Rached Ghannouch, chef du mouvement islamiste Ennahdha et président du Parlement, a été présent ce lundi 20 juin 2022, avec Al Jazeera Mubasher, pour revenir sur la situation politique actuelle et les derniers développements sur la scène nationale, notamment, en rapport avec l'élaboration de la nouvelle constitution et le référendum en cours d'organisation. « Saïed n'est pas un dieu qu'on ne peut interroger. C'est un être humain qui peut avoir raison, comme il peut se tromper. Je me demande comment est ce que les sages peuvent mettre leur avenir entre les mains d'une seule personne. Nous appelons le président à ne pas s'aventurer dans une voie sans issue. Ennahdha a fait des sacrifices pour garantir les libertés et est prêt à en faire davantage si c'est dans l'intérêt de la Tunisie » a déclaré Rached Ghannouchi.
Dans ce contexte, Rached Ghannouchi a estimé que le président Saïed essaye de conférer une certaine légitimité au coup d'Etat qu'il a opéré à travers la mise en place d'une nouvelle constitution, élaborée dans la précipitation, mais aussi sur mesure. « Quant à Sadok Belaïd, il n'a pas respecté son rang académique en s'inscrivant dans le processus de Kaïs Saïed. Il a remis au président une proposition de constitution en lui accordant dix jours pour présenter la version finale. Les constitutions ne se préparent pas dans la précipitation. Essayer de légiférer l'autocratie et la dictature est une mascarade à laquelle a participé Belaïd ».
Rached Ghannouchi a ajouté qu'avant le 25 juillet, il y avait des manquements et des erreurs. « Cependant, on a profité de ces lacunes pour ancrer la contre-révolution, mais cette démarche a été rejetée par le peuple. Ce peuple a bénéficié de la démocratie et de la liberté. Il y avait certes un retard sur le plan économique et social, mais c'est le prix à payer dans tout processus transitionnel. Dix années n'est une longue période dans la vie des peuples et la Tunisie a réalisé un grand exploit durant ces dix dernières années. En dix mois, il y a non seulement eu un retour sur les acquis démocratiques, mais il n'y a eu aucune réalisation sur le plan économique et social. Bien au contraire, les choses ont empiré et le pouvoir d'achat du Tunisien s'est considérablement dégradé », a affirmé Ghannouchi.

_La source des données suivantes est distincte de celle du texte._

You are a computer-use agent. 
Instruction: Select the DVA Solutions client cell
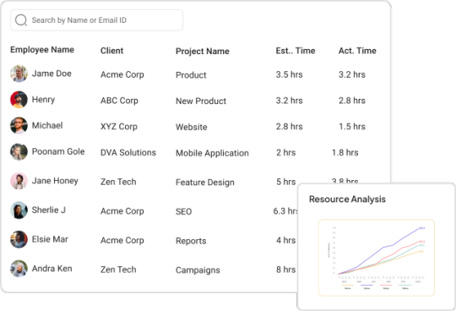[x=128, y=152]
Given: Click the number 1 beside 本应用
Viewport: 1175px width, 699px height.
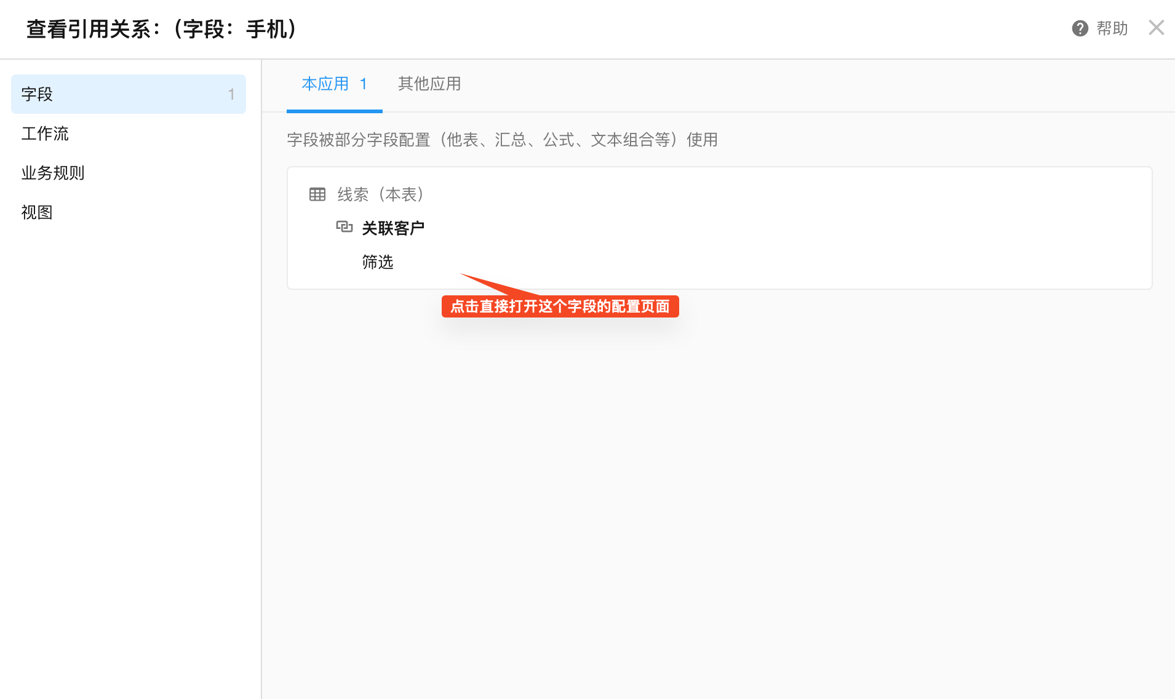Looking at the screenshot, I should tap(364, 84).
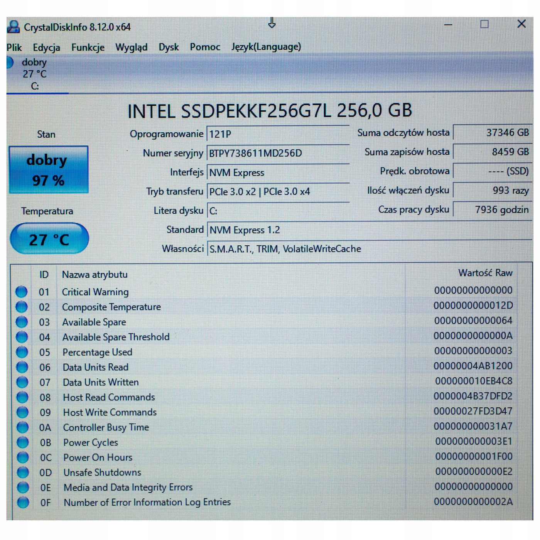Viewport: 540px width, 540px height.
Task: Click the health indicator for Critical Warning
Action: pyautogui.click(x=22, y=292)
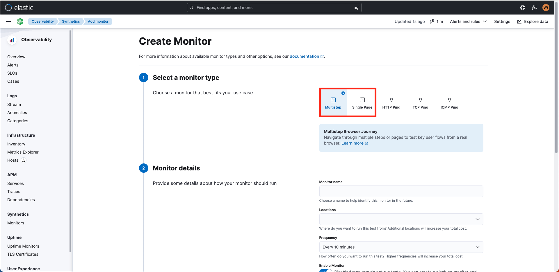Select the Single Page monitor type
The width and height of the screenshot is (559, 272).
(362, 103)
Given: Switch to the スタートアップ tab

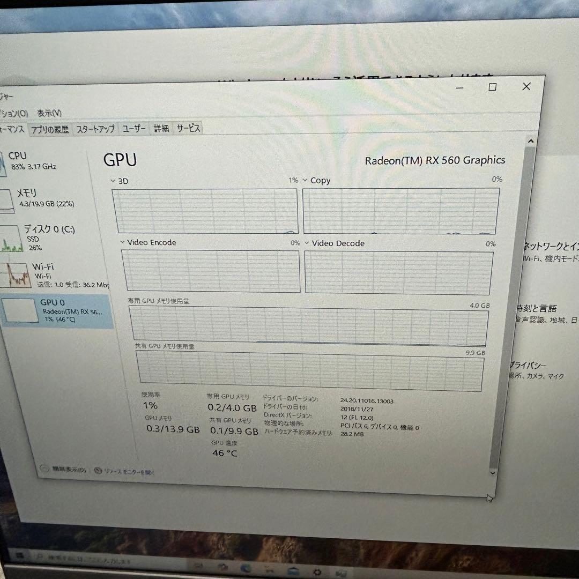Looking at the screenshot, I should pos(94,129).
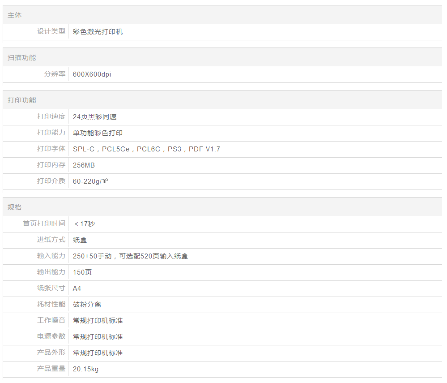
Task: Click the value in the 工作噪音 row
Action: click(98, 321)
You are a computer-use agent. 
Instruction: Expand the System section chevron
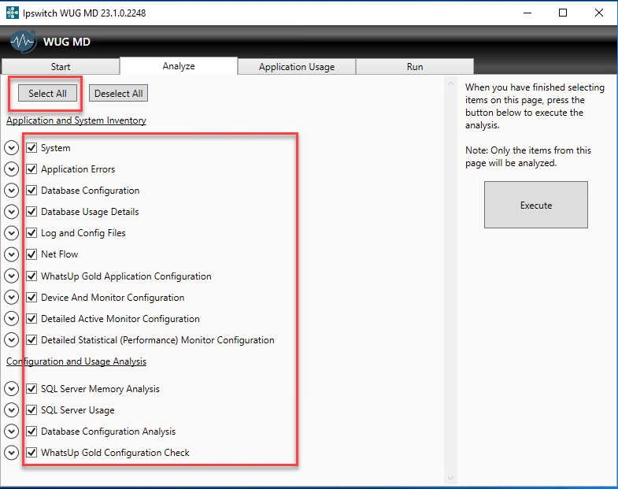11,148
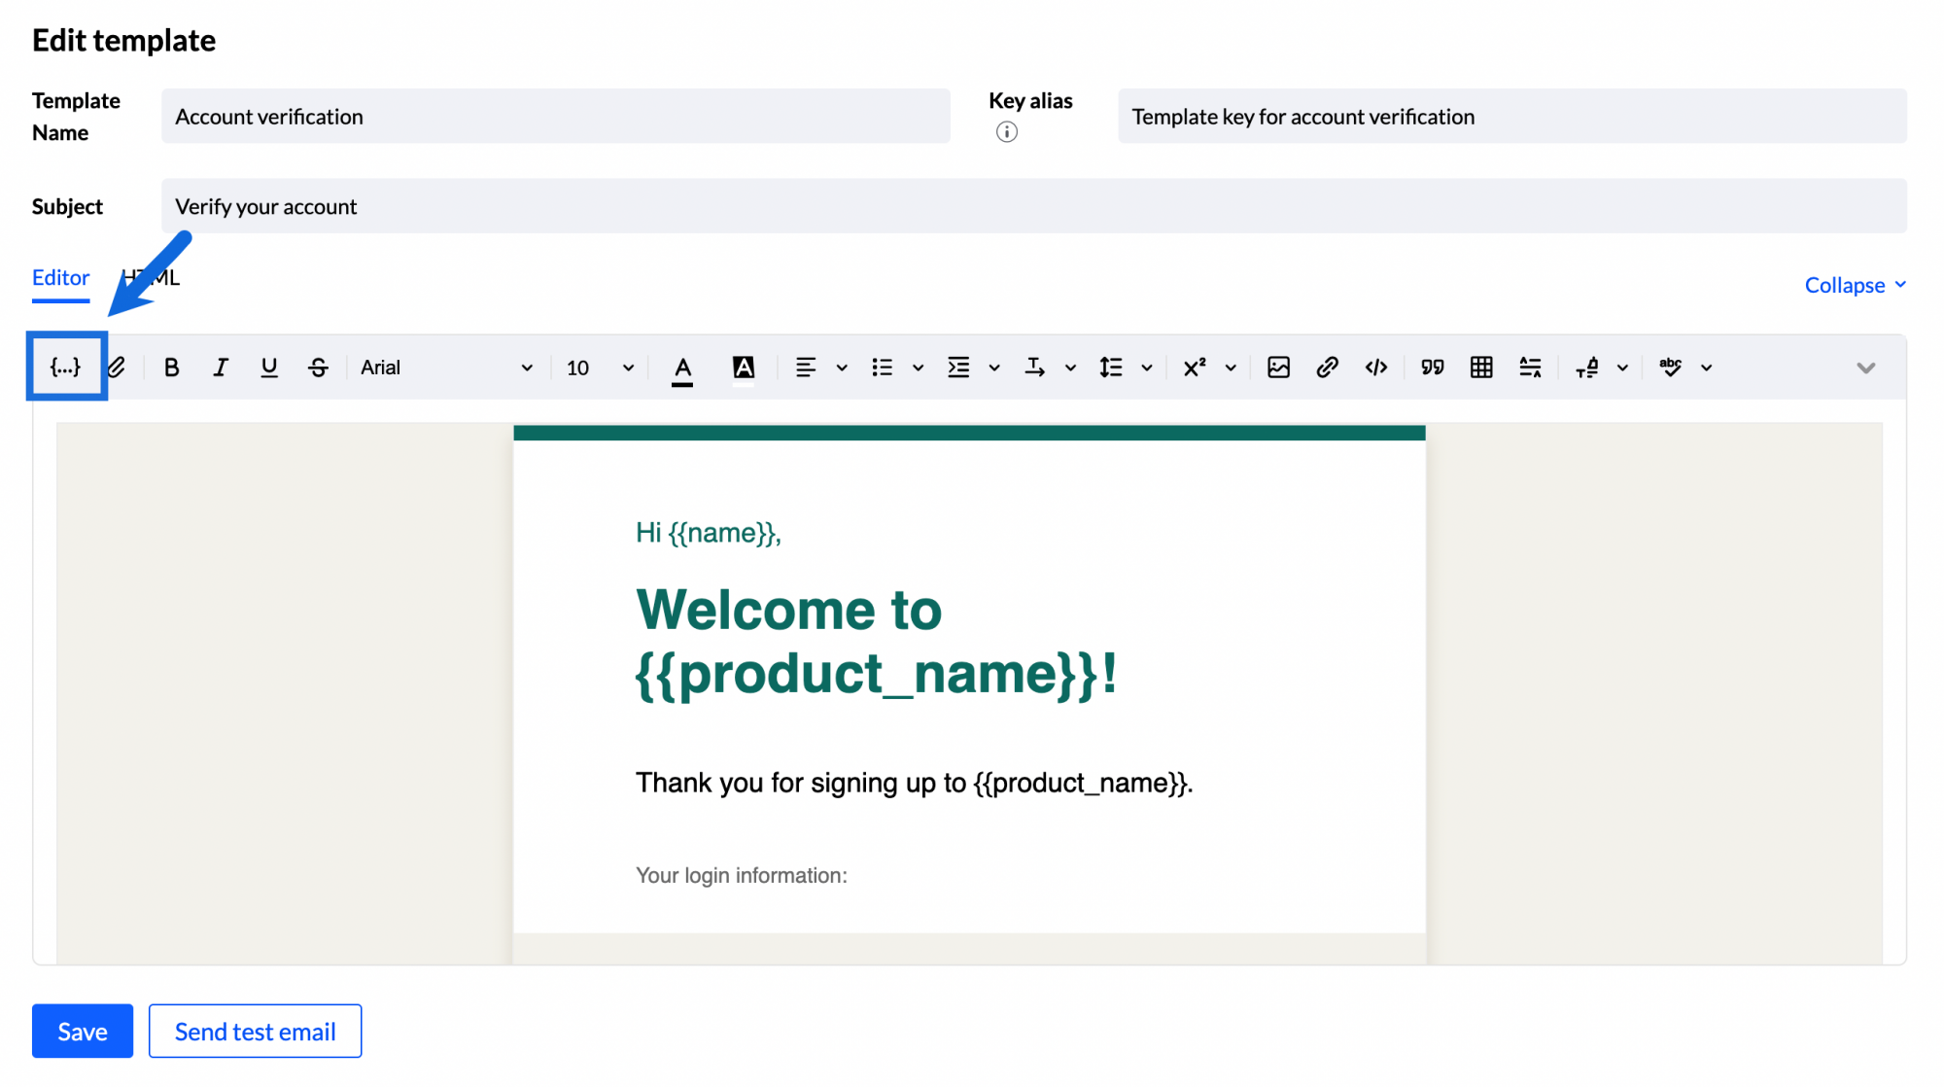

Revenant sur le référendum, le chef d'Ennahdha a appelé au boycott considérant que ce référendum est nul dans la mesure où il est basé sur un processus illégal et illégitime. « Tout le stratagème était planifié à l'avance et il n'y auvait aucune surprise. Le président Kaïs a anéanti toutes les instances et veut réunir tous les pouvoirs quitte à détruire l'Etat pour assoir son projet personnel. C'est bien cela la grande corruption ».
Et de poursuivre qu'Ennahdha n'a pas de problème personnel avec le président et souhaite la reprise du dialogue. « Ennahdha avait accordé des millions de voix à Kaïs. Nous voulons le dialogue, mais un dialogue en dehors des mesures exceptionnelles. Le dialogue doit être dans le cadre de la constitution ».